From the records, return each line that has the word "computer" in it.
--
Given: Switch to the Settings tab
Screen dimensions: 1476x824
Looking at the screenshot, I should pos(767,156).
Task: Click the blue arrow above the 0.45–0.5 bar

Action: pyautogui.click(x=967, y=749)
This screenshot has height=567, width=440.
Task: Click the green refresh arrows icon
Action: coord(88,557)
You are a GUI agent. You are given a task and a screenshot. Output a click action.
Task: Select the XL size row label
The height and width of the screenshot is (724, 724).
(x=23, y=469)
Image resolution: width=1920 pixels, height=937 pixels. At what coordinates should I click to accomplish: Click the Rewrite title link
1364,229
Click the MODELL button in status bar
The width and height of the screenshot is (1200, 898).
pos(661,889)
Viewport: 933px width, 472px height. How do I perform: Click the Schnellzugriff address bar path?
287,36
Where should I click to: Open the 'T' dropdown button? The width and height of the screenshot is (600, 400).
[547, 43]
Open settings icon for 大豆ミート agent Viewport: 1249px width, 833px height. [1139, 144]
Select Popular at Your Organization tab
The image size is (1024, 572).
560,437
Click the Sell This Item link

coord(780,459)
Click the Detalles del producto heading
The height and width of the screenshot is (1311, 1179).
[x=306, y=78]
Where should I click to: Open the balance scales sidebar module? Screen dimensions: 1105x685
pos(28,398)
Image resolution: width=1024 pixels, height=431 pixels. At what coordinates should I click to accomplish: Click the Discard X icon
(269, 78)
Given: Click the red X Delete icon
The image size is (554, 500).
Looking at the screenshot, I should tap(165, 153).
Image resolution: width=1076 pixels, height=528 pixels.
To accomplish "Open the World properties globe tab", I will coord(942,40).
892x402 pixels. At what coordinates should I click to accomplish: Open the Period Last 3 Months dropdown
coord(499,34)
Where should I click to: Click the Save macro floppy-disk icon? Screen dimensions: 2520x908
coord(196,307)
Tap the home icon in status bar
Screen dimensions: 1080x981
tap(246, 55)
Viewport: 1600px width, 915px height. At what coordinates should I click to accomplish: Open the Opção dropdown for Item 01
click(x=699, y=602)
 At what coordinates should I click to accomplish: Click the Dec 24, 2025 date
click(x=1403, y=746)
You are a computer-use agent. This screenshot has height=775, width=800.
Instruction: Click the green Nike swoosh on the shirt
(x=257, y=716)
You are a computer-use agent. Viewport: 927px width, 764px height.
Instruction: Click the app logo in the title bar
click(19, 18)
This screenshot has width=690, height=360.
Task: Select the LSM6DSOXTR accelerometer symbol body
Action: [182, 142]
--
■ **Solution**
You are a computer-use agent. This screenshot has height=775, width=800.
You are a computer-use agent. Viewport: 927px width, 764px height.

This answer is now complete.